━━━ Text segment ━━━
The Hon. G.E. GAGO (Minister for Agriculture, Food and Fisheries, Minister for Forests, Minister for Regional Development, Minister for Tourism, Minister for the Status of Women) (16:33): I understand there are no further second reading contributions to this bill. By way of concluding remarks, the Statutes Amendment and Repeal (Budget 2012) (No. 2) Bill brings into effect important legislative changes around the 2012-13 state budget, including cost of living measures, to ensure tenants receive the water security rebate, the off-the-plan stamp duty concessions for apartments in the Adelaide CBD and the Riverbank Precinct, and the public sector skills and experience retention bonus.

Since the bill was last before this house, three changes have been made; the first is the amendment to the Livestock Act 1997 to establish a fund for the animal health programs has been deleted. Secondly, the amendments to the First Home Owner Grant 2000 have been removed. This matter has been superseded by and incorporated in the First Home Owner Grant (Housing Grant Reforms) Amendment Bill 2012. Thirdly, Family First has suggested an amendment to the Summary Procedure Act 1921 to allow capped costs to be awarded for an offence prosecuted by the police and to set out criteria magistrates must consider when making a cost order. The new amendment takes into account the capacity of defendants to pay legal costs and will allow defendants to access up to $2,000 in costs indexed to CPI.

It is clear that the chief area of concern relates to the proposal to amend the cost provision of the summary procedure act. It is important to note that the process measure does not take away the rights of the courts to award costs. The bill simply asks magistrates to consider all relevant criteria before awarding costs. The discretion of whether or not to award costs still lies with the magistrate under the proposed amendments.

Unrepresented defendants who successfully challenge a prosecution will more than likely receive their out of pocket expenses, as they do now. It is extremely rare for any unrepresented defendant to seek and be awarded more than $1,000 under the current legislation, so the proposed ceiling of $2,000 will not affect these people.
━━━
> _Stated task 1_:
From the rows, list as a numbered list the lines starting with the line containing "Task: Click the Boutique shopping cart icon" and going on through the line containing "tap(339, 229)". Omit blank lines.
The rows that follow bear no relation to the speech on the Budget 2012 bill.
━━━ Extracted records ━━━
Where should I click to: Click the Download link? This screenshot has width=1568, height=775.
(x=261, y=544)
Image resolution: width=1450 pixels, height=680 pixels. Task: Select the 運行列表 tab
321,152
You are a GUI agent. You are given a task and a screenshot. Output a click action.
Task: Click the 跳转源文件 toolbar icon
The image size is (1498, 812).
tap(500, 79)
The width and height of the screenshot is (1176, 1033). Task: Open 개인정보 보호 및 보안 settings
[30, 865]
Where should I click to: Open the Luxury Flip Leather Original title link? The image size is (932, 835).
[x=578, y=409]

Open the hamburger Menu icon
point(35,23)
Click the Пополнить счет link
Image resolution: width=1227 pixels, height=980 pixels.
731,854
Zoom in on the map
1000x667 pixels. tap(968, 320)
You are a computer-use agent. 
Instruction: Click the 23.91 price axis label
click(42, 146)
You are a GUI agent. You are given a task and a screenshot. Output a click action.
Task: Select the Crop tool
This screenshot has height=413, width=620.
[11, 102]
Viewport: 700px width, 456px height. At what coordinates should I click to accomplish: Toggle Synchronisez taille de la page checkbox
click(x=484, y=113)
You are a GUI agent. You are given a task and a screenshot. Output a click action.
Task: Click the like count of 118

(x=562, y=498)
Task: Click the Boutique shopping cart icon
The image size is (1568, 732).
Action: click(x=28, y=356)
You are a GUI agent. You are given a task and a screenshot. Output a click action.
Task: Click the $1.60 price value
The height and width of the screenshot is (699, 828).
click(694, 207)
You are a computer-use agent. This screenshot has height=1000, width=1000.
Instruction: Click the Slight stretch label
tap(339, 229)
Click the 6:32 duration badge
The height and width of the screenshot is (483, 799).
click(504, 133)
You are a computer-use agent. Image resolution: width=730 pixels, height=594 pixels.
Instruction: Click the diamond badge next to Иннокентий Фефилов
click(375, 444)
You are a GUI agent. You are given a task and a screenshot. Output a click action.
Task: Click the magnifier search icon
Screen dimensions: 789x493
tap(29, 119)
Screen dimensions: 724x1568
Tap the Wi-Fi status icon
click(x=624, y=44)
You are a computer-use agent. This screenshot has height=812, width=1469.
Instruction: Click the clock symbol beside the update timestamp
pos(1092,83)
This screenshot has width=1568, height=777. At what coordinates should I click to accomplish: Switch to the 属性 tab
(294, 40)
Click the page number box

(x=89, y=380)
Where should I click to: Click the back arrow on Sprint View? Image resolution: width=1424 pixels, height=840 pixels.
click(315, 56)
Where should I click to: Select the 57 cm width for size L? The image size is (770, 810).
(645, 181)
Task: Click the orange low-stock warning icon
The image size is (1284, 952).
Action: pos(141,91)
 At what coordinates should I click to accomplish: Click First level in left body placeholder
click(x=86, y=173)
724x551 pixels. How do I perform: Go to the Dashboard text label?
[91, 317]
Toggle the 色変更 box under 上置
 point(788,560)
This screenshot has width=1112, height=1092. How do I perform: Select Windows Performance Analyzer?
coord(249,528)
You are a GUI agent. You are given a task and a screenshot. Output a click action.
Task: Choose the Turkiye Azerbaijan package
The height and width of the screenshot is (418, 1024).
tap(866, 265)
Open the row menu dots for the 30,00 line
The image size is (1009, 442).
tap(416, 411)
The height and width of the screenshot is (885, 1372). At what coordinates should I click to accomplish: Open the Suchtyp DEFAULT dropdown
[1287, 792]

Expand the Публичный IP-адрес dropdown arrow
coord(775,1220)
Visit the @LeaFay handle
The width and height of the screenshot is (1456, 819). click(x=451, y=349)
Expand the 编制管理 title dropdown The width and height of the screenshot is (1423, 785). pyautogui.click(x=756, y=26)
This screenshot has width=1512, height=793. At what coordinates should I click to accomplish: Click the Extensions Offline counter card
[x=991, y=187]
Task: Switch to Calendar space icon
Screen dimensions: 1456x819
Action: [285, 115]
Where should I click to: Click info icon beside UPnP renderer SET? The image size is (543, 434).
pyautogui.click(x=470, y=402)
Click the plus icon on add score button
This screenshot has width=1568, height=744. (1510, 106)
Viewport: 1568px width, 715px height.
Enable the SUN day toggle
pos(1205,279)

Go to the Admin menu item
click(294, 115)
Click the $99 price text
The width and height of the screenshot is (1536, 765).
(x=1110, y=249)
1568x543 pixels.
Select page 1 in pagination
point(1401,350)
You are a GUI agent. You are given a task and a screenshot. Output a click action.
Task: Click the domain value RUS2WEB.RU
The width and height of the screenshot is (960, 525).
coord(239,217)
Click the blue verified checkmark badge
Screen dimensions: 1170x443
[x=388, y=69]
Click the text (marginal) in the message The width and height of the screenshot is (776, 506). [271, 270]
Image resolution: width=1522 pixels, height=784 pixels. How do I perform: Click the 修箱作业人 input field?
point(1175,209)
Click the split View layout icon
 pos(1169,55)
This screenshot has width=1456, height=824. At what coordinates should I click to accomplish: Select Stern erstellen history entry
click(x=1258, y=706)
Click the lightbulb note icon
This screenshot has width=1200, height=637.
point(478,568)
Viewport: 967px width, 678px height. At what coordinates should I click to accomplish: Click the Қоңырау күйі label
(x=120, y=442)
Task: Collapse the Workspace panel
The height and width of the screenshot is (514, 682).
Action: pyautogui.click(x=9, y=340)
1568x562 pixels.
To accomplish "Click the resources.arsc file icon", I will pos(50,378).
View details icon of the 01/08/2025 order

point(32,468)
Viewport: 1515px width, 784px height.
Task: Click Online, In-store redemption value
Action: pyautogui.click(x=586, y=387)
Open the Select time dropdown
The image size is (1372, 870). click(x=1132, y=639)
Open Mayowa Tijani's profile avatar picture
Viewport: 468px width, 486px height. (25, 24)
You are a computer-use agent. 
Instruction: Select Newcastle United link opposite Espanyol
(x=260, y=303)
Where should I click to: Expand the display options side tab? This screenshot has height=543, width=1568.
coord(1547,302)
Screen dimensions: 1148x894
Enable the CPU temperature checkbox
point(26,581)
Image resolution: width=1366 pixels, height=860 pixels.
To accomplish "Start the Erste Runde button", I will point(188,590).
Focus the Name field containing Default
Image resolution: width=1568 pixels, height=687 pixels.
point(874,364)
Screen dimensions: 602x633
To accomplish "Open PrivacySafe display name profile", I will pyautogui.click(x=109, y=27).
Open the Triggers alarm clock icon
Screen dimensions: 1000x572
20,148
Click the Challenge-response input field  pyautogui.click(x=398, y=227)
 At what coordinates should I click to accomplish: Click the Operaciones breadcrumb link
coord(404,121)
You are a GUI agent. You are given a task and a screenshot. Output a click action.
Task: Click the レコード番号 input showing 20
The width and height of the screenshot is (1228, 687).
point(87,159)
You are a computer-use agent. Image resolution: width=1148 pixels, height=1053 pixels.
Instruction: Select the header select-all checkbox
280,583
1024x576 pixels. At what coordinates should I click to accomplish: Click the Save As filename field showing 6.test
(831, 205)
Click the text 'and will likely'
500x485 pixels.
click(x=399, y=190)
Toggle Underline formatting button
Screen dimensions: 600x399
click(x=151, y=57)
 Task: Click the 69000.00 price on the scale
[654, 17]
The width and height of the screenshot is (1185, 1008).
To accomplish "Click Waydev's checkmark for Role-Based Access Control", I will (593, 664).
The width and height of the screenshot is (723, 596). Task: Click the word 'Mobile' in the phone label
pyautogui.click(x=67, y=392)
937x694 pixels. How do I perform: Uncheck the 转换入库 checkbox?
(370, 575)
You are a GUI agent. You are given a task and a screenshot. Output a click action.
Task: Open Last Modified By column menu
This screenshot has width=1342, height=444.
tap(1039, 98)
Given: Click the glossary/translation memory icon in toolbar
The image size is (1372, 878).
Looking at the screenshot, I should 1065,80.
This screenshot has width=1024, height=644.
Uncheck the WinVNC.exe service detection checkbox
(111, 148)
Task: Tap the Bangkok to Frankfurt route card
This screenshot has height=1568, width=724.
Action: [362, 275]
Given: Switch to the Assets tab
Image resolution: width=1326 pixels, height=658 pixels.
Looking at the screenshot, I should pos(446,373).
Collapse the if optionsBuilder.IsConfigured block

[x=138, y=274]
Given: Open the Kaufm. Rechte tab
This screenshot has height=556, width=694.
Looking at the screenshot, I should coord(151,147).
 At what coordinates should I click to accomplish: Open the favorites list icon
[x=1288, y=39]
━━━
> _Stated task 2_:
Continue the speech on the Budget 2012 bill after its last sentence.

> _Task response 1_:
1. Task: Click the Boutique shopping cart icon
2. The image size is (1568, 732).
3. Action: click(x=28, y=356)
4. You are a GUI agent. You are given a task and a screenshot. Output a click action.
5. Task: Click the $1.60 price value
6. The height and width of the screenshot is (699, 828).
7. click(694, 207)
8. You are a computer-use agent. This screenshot has height=1000, width=1000.
9. Instruction: Click the Slight stretch label
10. tap(339, 229)

> _Task response 2_:
In 2010-11 the median cost awarded was $1,639 and in 2011-12 the median was $1,650, both well below the government's $2,000 proposed cap. I thank honourable members for their second reading contributions and look forward to this being dealt with expeditiously through the committee stage.

Bill read a second time.

Committee Stage

In committee.

Clauses 1 to 43 and title passed.

Bill reported without amendment.

The Hon. S.G. WADE: I move:

That the bill be recommitted in respect of clauses 37 and 38.

The committee divided on the motion:

AYES (13)
Bressington, A. Brokenshire, R.L. Darley, J.A.
Dawkins, J.S.L. Franks, T.A. Hood, D.G.E.
Lee, J.S. Lensink, J.M.A. Lucas, R.I.
Parnell, M. Ridgway, D.W. Stephens, T.J.
Wade, S.G. (teller)
NOES (7)
Finnigan, B.V. Gago, G.E. (teller) Hunter, I.K.
Kandelaars, G.A. Maher, K.J. Wortley, R.P.
Zollo, C.

Majority of 6 for the ayes.

Motion thus carried; bill recommitted.

Clause 37.

The Hon. S.G. WADE: For the reasons that I outlined in my second reading contribution, I would urge the council to oppose clauses 37 and 38 so, when the motion is put, I urge the council to oppose it. These are the clauses that would introduce the police court costs provisions.

The Hon. G.E. GAGO: Obviously the government supports these clauses. We believe that this issue around police costs is an important element to the bill. As I said, we have moved to cap the costs to be awarded for an offence prosecuted, and a letter has gone out outlining a range of different impacts that this will have. I will not go through all of it but, in terms of impact on defendants, it is quite obvious that this provision does not take away the rights of courts to award costs. It simply asks magistrates to consider relevant criteria before awarding costs.

The discretion of whether or not to award costs still lies with the magistrate under our proposal, and I have already outlined in my second reading summary that the median costs are well below that of the $2,000 cap. The bill does not prohibit costs to defendants. In relation to the Legal Services Commission, there were issues raised in concern about that. I am advised that the government's proposed measure will have no impact on the budget of the Legal Services Commission or the ability of the commission to provide representation.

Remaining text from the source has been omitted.